Le 30 mars 1872, le chef des chœurs de l’Opéra et professeur au Conservatoire, Victor Massé, demandait à Flaubert l’autorisation de faire un grand-opéra de Salammbô et proposait… Jules Barbier comme librettiste ! Le compositeur voulait prouver qu’il n’était pas seulement un musicien d’opéras-comiques, mais pouvait exprimer les passions du drame lyrique. Jean-Baptiste Faure lui semblait être un Mâtho idéal (33) :

Monsieur,

« J’ai lu, il y a déjà quelque temps, avec un bien vif intérêt, votre beau livre : Salammbô.

Je trouve, en ma qualité de compositeur, que le sujet, l’époque, les personnages sont pleins de musique, et qu’il y a là un magnifique opéra à faire.

D’un autre côté, mon ami Faure me demande de lui écrire un rôle, je trouve que celui de Mâtho, qui n’est pas l’amoureux et le ténor ordinaires, lui conviendrait parfaitement.

Tout ceci posé, je viens, Monsieur, solliciter de votre bienveillance l’autorisation de faire un grand opéra avec Salammbô.

Je ne vous cache pas que depuis quelque temps j’ai beaucoup vécu avec cette idée et qu’un refus de votre part m’affligerait sensiblement.

Pardonnez-moi de me présenter à vous sans intermédiaire. J’aurais sans doute pu obtenir cette présentation d’un de nos amis communs, mais il m’a semblé, qu’entre artistes, l’on pouvait sans crainte prendre la ligne la plus courte.

Veuillez agréer, Monsieur, toutes mes espérances et aussi l’expression de mes sentiments de haute considération.

Victor Massé

de l’Institut

26, rue de Laval.

Il va sans dire que vous n’aurez aucun souci, et que le scénario et les vers seraient faits par mon éminent collaborateur et ami Jules Barbier, à qui je n’en parlerai que si j’obtiens votre autorisation ».

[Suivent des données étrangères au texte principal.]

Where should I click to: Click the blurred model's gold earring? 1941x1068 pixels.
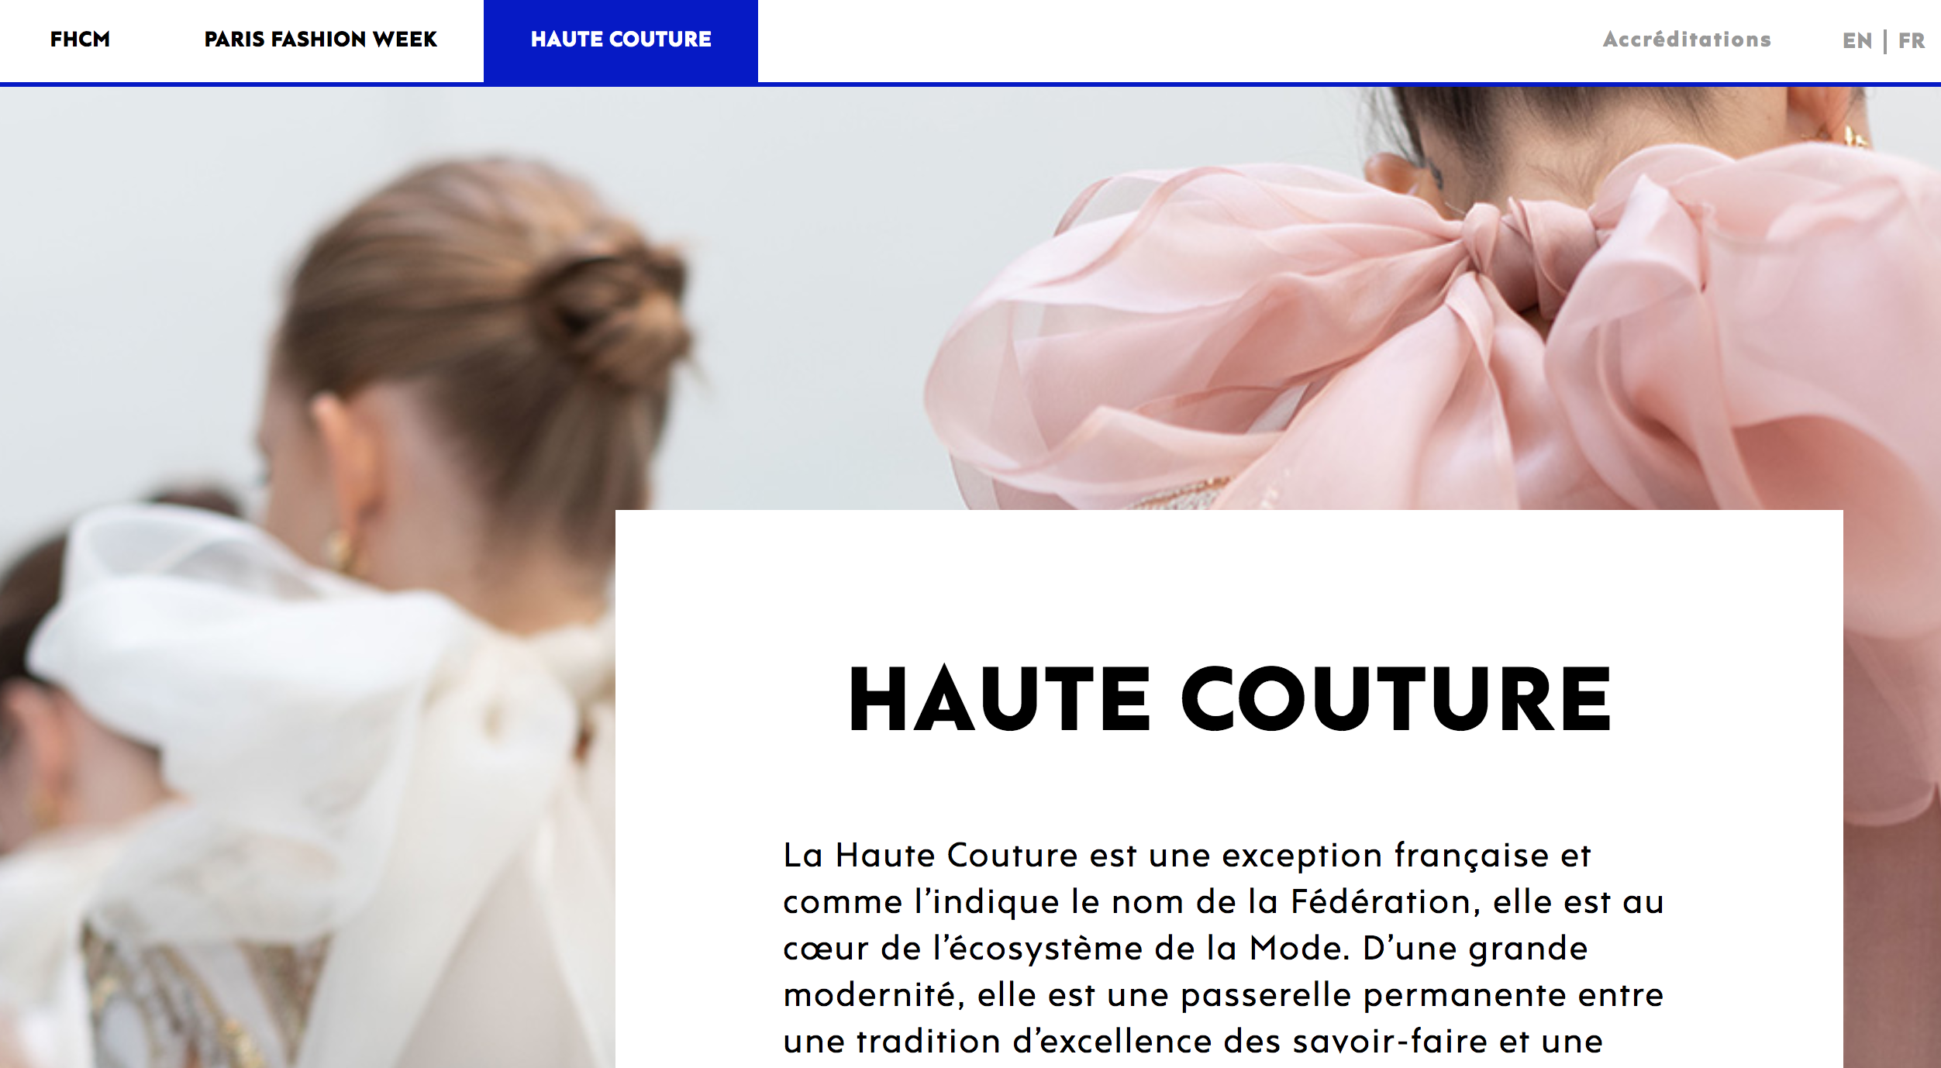(x=341, y=552)
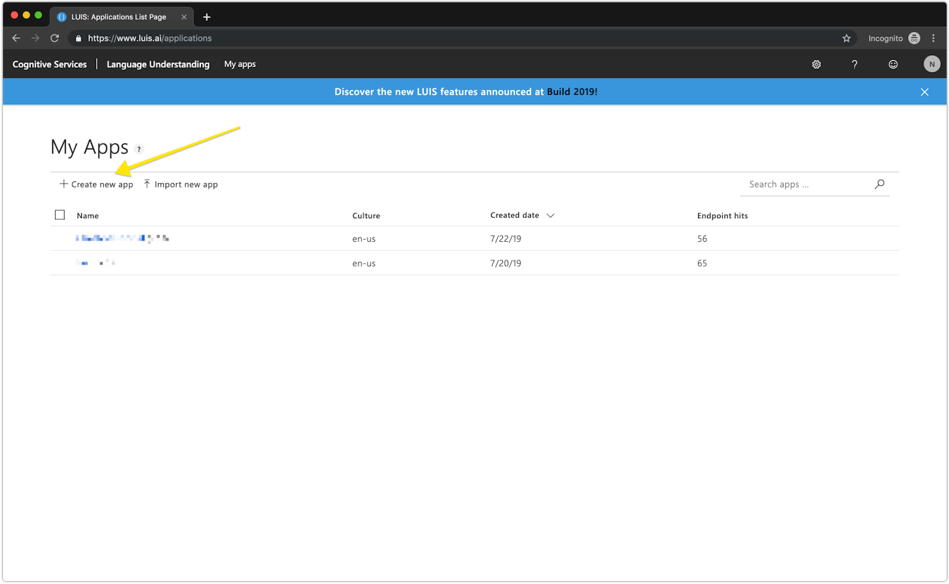Screen dimensions: 949x584
Task: Check the box for the 7/20/19 app row
Action: click(x=59, y=263)
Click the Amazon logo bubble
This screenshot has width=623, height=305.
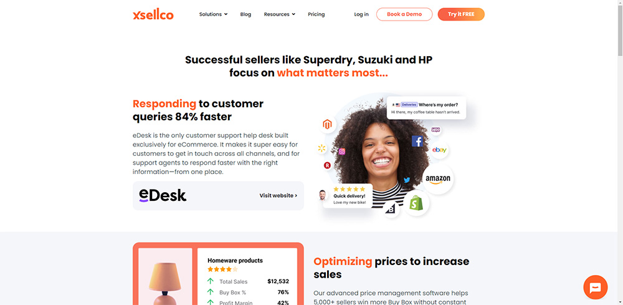click(438, 180)
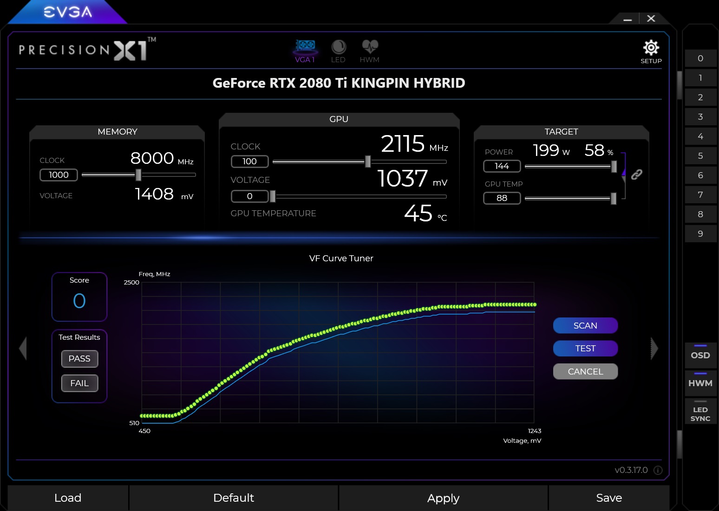Toggle the HWM sidebar panel
The height and width of the screenshot is (511, 719).
[x=700, y=383]
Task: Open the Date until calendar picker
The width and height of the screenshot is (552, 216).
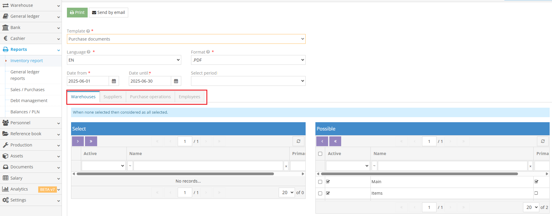Action: point(176,81)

Au mois de juin 1872, Flaubert va pour la première fois dans les coulisses de l’Opéra, pour y rencontrer Massé. II lui assure que l’on « ferait de Salammbô ce qu’on voudrait », mais qu’il ne peut reprendre sa parole. Tous ces contretemps indisposent l’écrivain, et lorsque Madame Roger des Genettes lui annonce que l’on fait un opéra en Italie d’après son drame carthaginois, il s’en « moque profondément. Si Reyer et Catulle Mendès en sont contrariés, qu’ils s’arrangent ».

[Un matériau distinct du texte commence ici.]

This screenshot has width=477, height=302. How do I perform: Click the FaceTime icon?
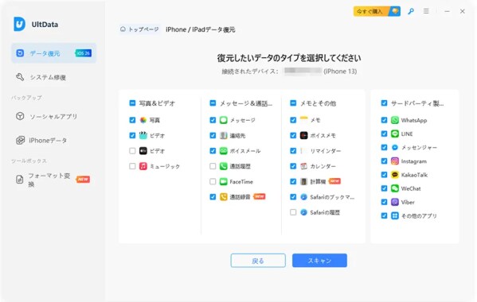(x=223, y=182)
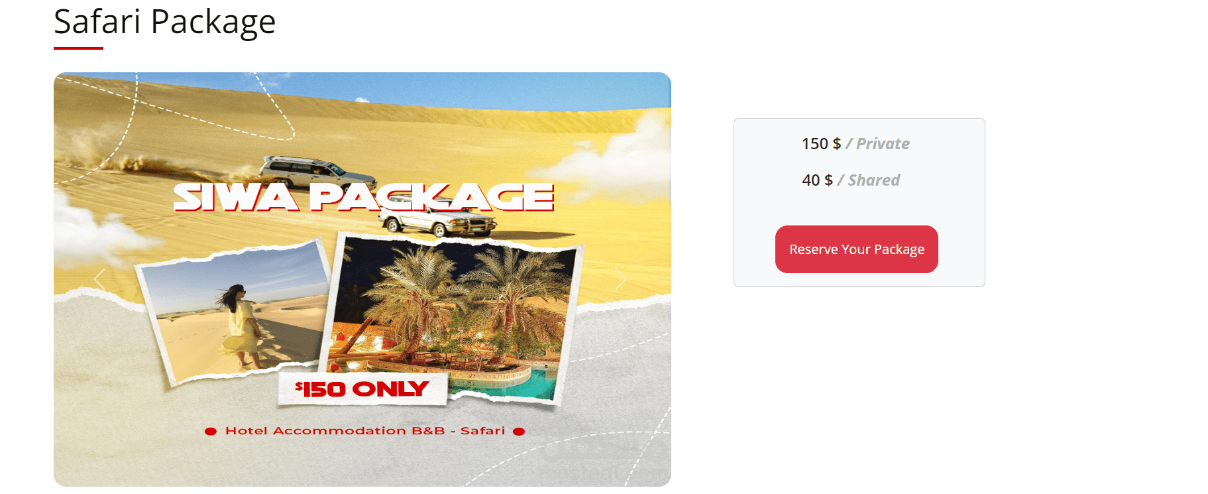The height and width of the screenshot is (494, 1208).
Task: Click the 40 $ price amount
Action: pyautogui.click(x=817, y=180)
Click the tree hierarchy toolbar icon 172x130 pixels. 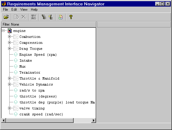44,17
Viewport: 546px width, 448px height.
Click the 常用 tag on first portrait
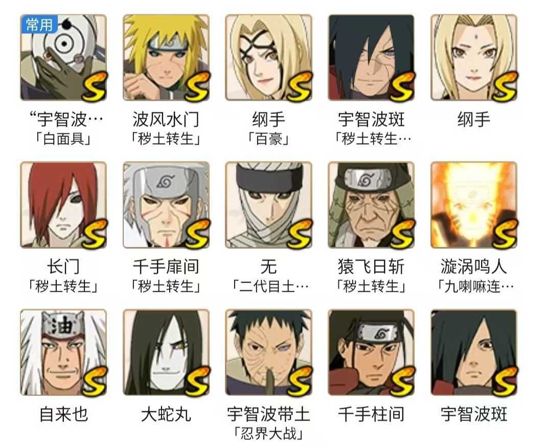(x=39, y=25)
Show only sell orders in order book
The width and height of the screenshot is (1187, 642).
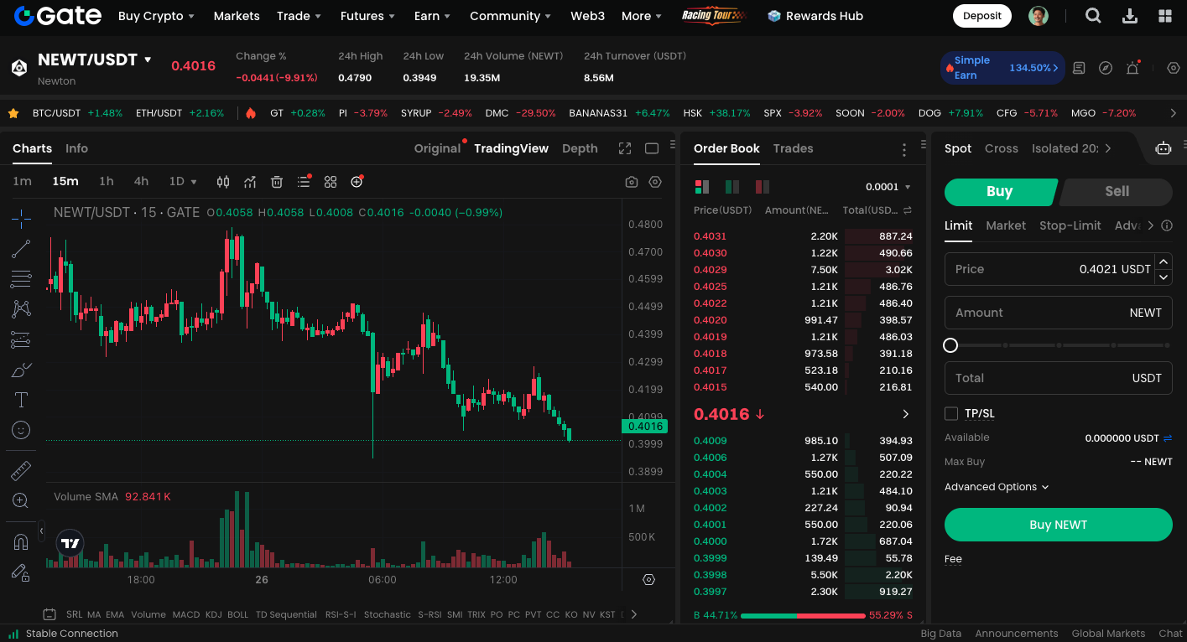[x=762, y=187]
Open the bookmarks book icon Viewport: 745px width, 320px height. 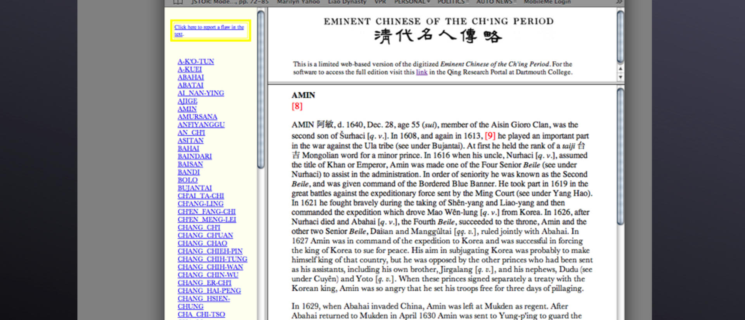[178, 2]
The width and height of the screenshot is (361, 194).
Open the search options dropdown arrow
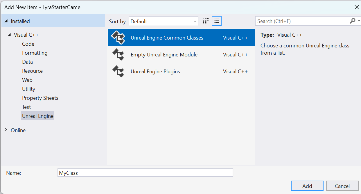tap(358, 21)
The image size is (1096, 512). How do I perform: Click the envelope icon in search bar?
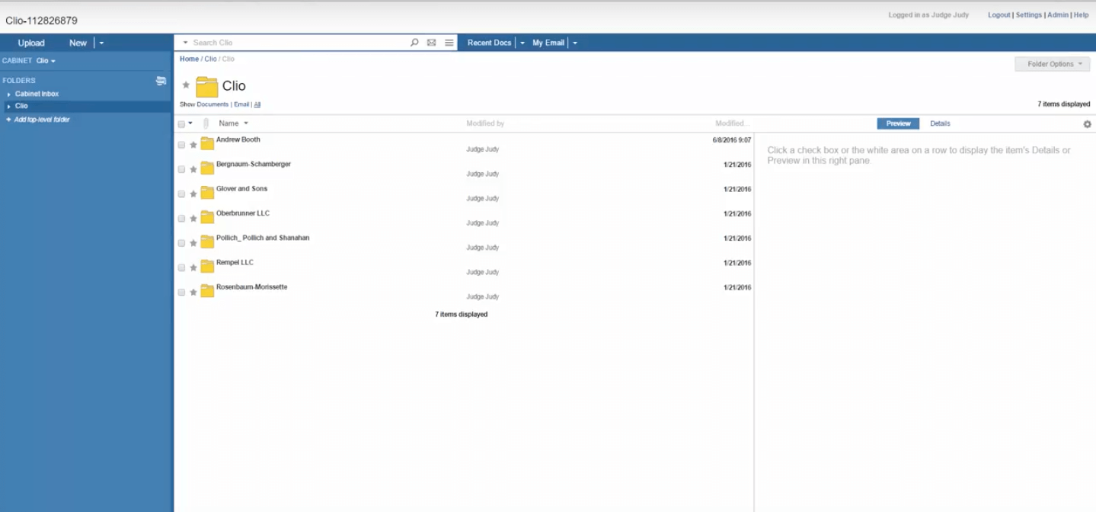click(431, 43)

En réalité, deux compositeurs italiens s’occupent de Salammbô. Vincenzo Fornari et Nicolo Massa font représenter chacun un opéra tiré de l’œuvre, le premier à Florence en 1884, le second à Milan, deux ans après. En outre, Flaubert ignore totalement qu’un compositeur russe, et non des moindres puisqu’il s’agit de Modeste Petrovitch Moussorgski, avait failli distancer tout le monde. En effet, Moussorgski connut très tôt le roman. Dès 1863, il s’attelait au livret d’un opéra qui devait comporter 4 actes et 7 tableaux. Des fragments furent composés entre 1863 et 1866. Moussorgski aurait abandonné le projet en s’écriant : « La jolie Carthage que j’eusse fabriquée là ! » (34). D’après Rosenthal et Warrack (35), cet opéra inachevé « est intéressant surtout pour ses éléments lyriques et son réalisme vigoureux qui annonce déjà Boris ». Bessel l’édita en partie, à Saint-Petersbourg, en 1884.

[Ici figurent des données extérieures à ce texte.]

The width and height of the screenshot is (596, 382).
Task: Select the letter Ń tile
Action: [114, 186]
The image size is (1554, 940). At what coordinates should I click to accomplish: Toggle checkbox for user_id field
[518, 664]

Enfin, Du Locle accepte de faire le livret de Salammbô pour Reyer, malgré les dissentiments apparus entre les deux hommes à propos d’un précédent drame lyrique : Sigurd (36). Mais Flaubert mesure encore la distance qui le sépare de la représentation : « Mais avant la première de Salammbô, grand opéra, etc… » écrit-il à Madame Roger des Genettes, le 15 juillet 1879, « il se passera encore bien du temps ». L’affaire est toutefois sérieuse.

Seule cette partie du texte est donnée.